Die Revisionswerberin führt dazu aus, dass das Verhalten des Beklagten eine Vorsatztat iSd § 83 Abs 2 StGB darstelle, wobei die Begehungsart in der vorsätzlichen Misshandlung am Körper bestehe, und für den Erfolg (Art und Umfang der Körperverletzung) nicht Vorsatz verlangt werde, sondern Fahrlässigkeit genüge. Es liege eine Tat mit Vorsatz iSd § 1294 ABGB vor, für den der Beklagte der Klägerin gemäß § 332 ASVG zu haften habe. Vorsatz in Bezug auf einen ‑ schweren ‑ Erfolg der Misshandlung sei nicht Tatbestandsmerkmal des § 83 Abs 2 StGB. Wenn die Tat nach dem Strafrecht zu ahnden gewesen wäre und für die zivilrechtliche Beurteilung Bindungswirkung entfaltet hätte, könne sie auch zivilrechtlich nicht anders denn als im Rahmen des § 1294 ABGB haftungsbegründende Vorsatztat gewertet werden.

Rechtliche Beurteilung

1. Nach der umfangreichen Judikatur des Obersten Gerichtshofs ist grobe Fahrlässigkeit nach dem ASVG aber mit der auffallenden Sorglosigkeit nach bürgerlichem Recht gleichzusetzen (RIS‑Justiz RS0030510).

Auch zum Vorsatz iSd § 333 ASVG besteht bereits Judikatur dahingehend, dass sich dieser nicht mit gröblichster Fahrlässigkeit gleichsetzen lässt, sondern böse Absicht bedeutet (RIS‑Justiz RS0085680). Diese ist nur gegeben, wenn der Schaden widerrechtlich mit Wissen und Willen verursacht worden ist. Der Vorsatz muss Eintritt und Umfang des Schadens umfassen (RIS‑Justiz RS0085680 [T3]).

2. Weshalb es trotz dieser Judikatur auf die in der Revision dargestellten Voraussetzungen für die strafrechtliche Tatbestandsmäßigkeit der schweren Körperverletzung ankommen soll, ist nicht nachvollziehbar. Die Frage der allfälligen Bindung an ein Straferkenntnis ist schon deshalb nicht relevant, weil ein solches nicht vorliegt.

3. Bei der Beurteilung des Grades der Fahrlässigkeit ist auf den Einzelfall abzustellen (RIS‑Justiz RS0030331; RS0030309).

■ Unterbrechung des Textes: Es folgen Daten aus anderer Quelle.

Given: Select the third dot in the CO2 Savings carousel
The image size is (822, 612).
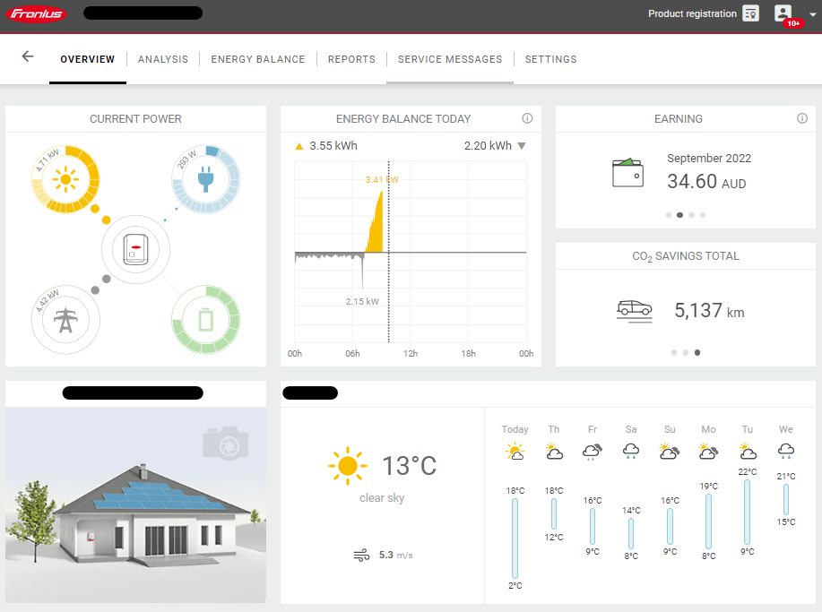Looking at the screenshot, I should [x=697, y=352].
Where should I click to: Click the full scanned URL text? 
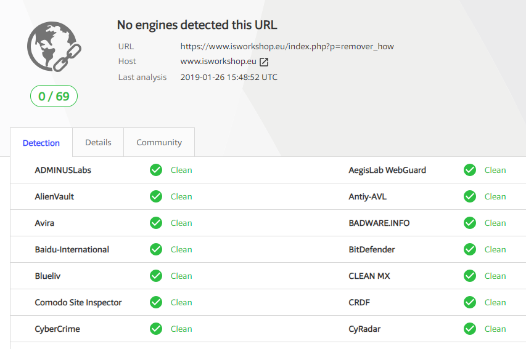[287, 46]
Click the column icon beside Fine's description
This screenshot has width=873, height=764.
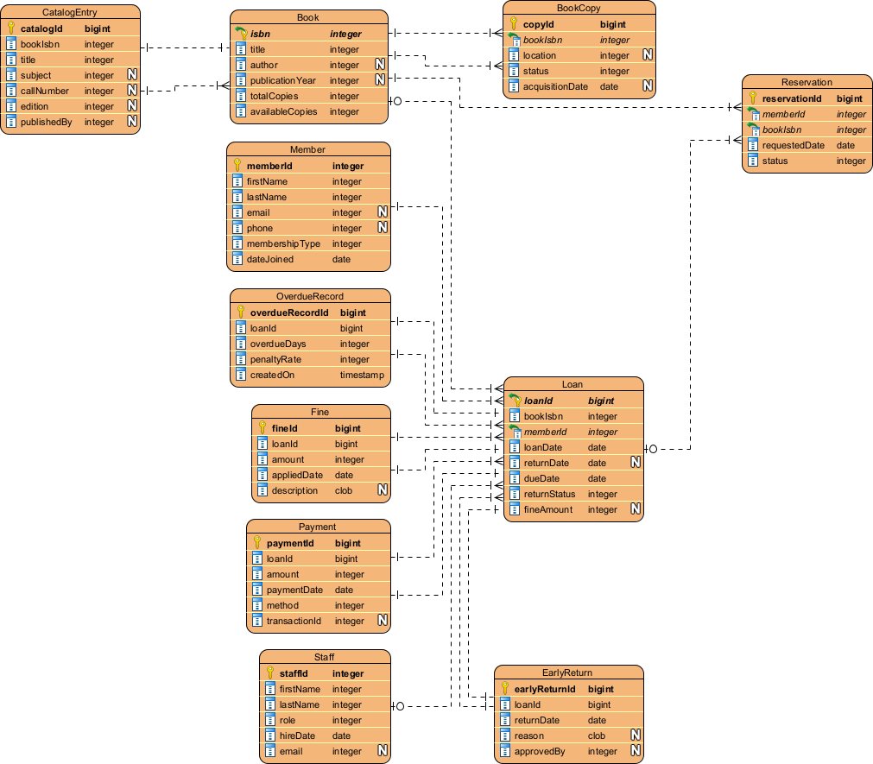(263, 490)
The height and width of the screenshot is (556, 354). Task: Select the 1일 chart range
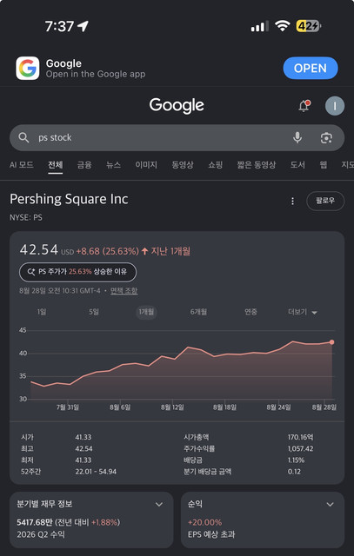point(42,312)
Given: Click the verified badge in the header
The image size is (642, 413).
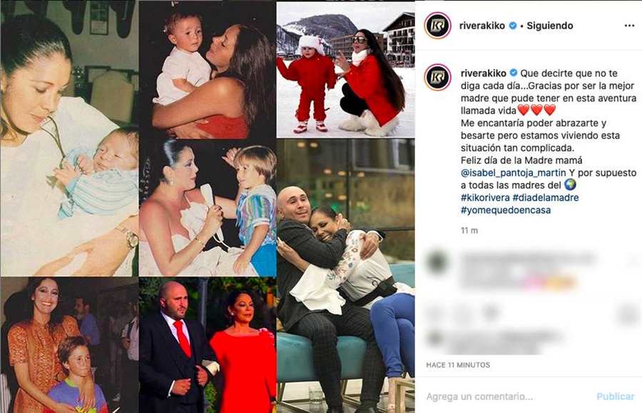Looking at the screenshot, I should (x=513, y=26).
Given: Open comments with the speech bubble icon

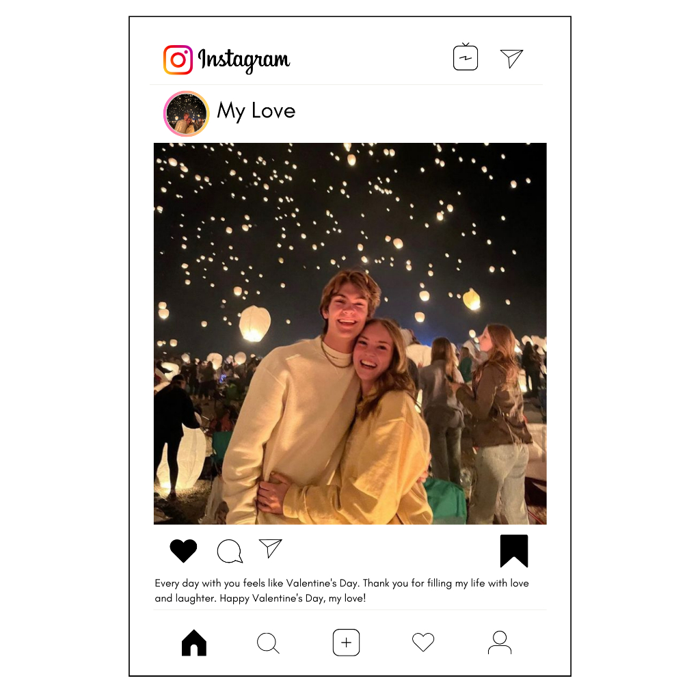Looking at the screenshot, I should 230,551.
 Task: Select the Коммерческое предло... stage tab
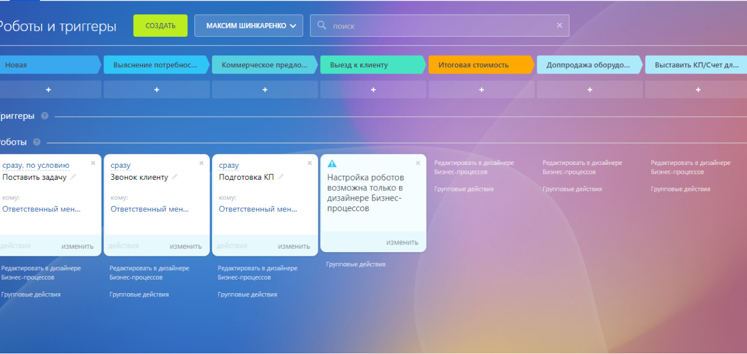(x=264, y=65)

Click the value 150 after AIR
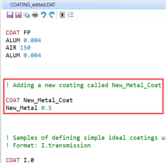[25, 48]

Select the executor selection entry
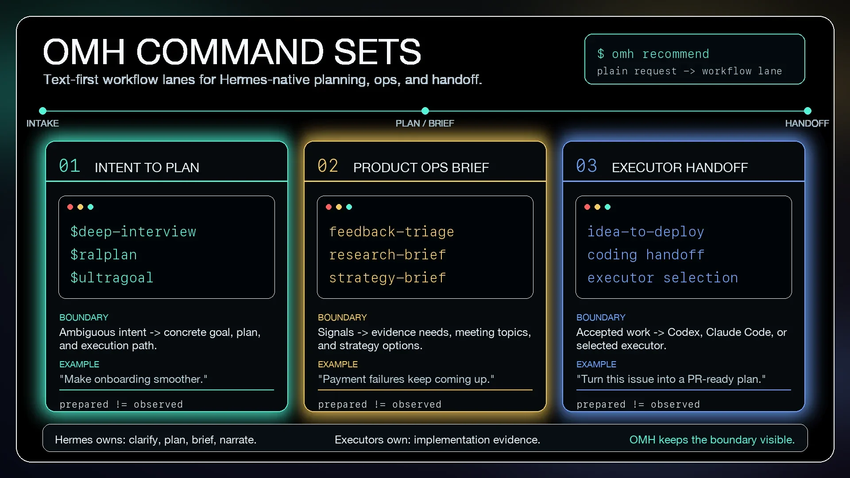click(663, 278)
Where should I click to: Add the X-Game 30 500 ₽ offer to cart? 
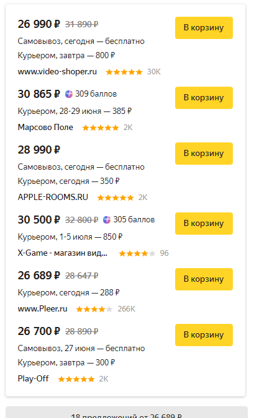coord(204,224)
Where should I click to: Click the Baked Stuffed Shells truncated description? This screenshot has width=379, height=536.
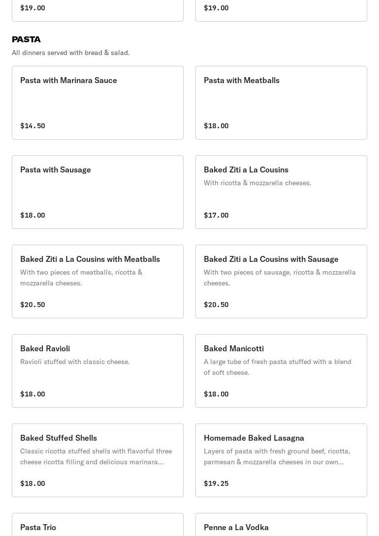coord(96,456)
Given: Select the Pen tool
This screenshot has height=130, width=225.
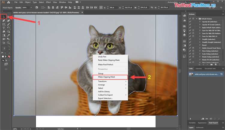Looking at the screenshot, I should (x=4, y=21).
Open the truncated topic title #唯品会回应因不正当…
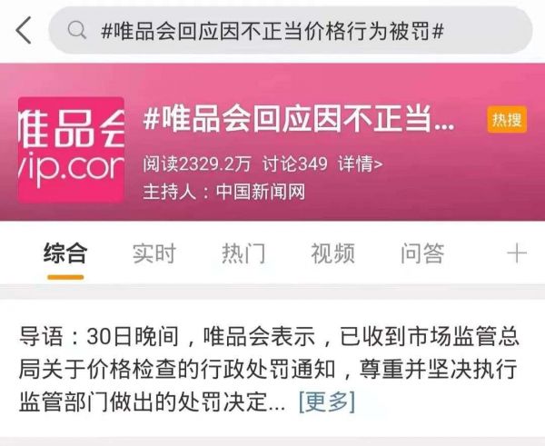 pos(299,120)
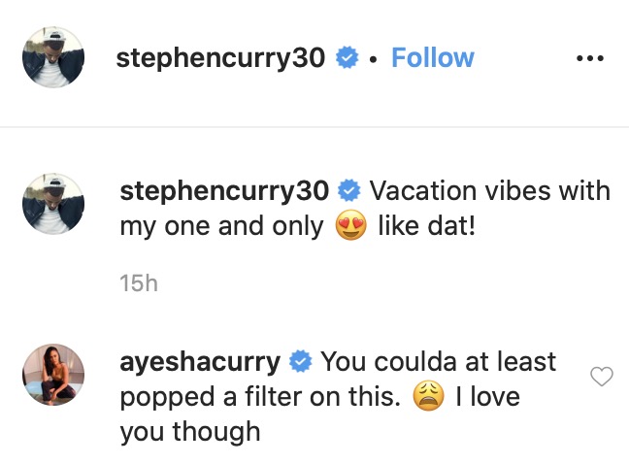Click the "popped a filter on this." text
Viewport: 629px width, 464px height.
pyautogui.click(x=260, y=397)
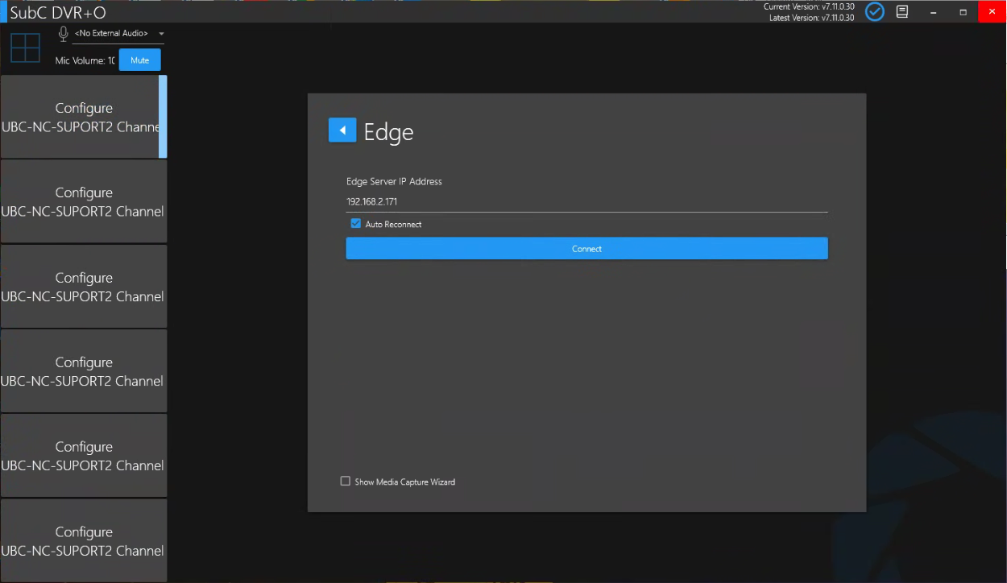Click the microphone icon
The image size is (1007, 583).
click(x=63, y=34)
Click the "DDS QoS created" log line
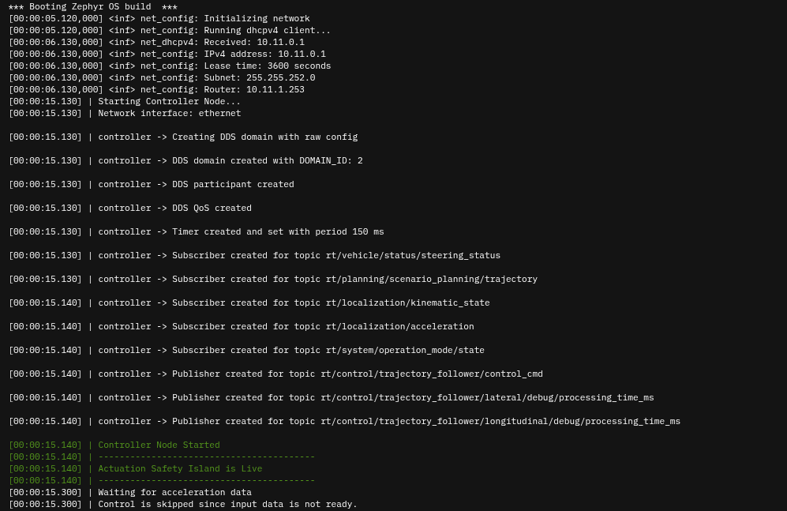Image resolution: width=787 pixels, height=511 pixels. point(129,208)
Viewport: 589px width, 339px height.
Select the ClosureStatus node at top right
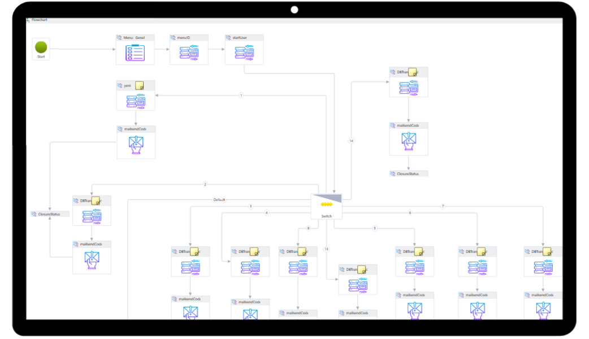pyautogui.click(x=408, y=173)
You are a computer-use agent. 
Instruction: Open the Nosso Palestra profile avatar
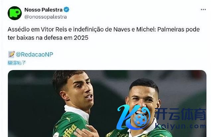click(x=15, y=13)
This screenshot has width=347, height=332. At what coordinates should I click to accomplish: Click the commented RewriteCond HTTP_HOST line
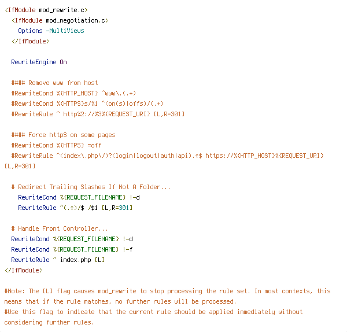(73, 93)
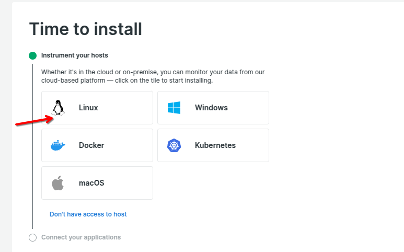Click the "Time to install" heading
Screen dimensions: 404x252
[x=85, y=29]
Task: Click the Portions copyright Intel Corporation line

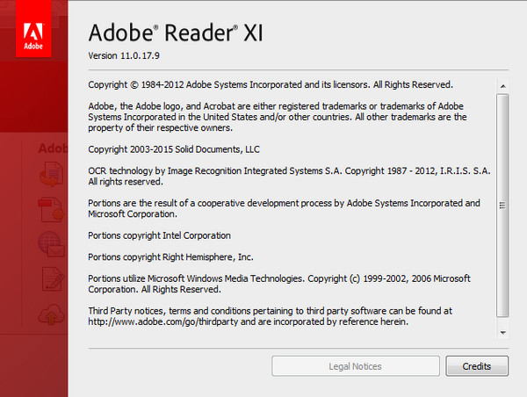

Sowohl zur Definition der groben Fahrlässigkeit als auch zu ihrer Unterscheidung von der leichten Fahrlässigkeit und vom vorsätzlichen Handeln liegt umfangreiche Judikatur vor (RIS‑Justiz RS0038120; RS0030303; RS0031127; RS0030644; RS0030272; RS0026555 ua). Für die Beurteilung der Schwere des Sorgfaltsverstoßes kommt es insbesondere auch auf die Gefährlichkeit der Situation an (RIS‑Justiz RS0022698). Der Schadenseintritt muss dabei als wahrscheinlich voraussehbar gewesen sein (RIS‑Justiz RS0030359; RS0030477).

4. Die Anwendung dieser Grundsätze auf den vorliegenden Fall durch das Berufungsgericht liegt im Rahmen des von der genannten Judikatur gezogenen Ermessensspielraums.

5. Die Kostenentscheidung beruht auf § 41 Abs 1, § 50 Abs 1 ZPO. Da der Beklagte in seiner Revisionsbeantwortung auf die Unzulässigkeit des Rechtsmittels hingewiesen hat, diente sein Schriftsatz der zweckentsprechenden Rechtsverteidigung.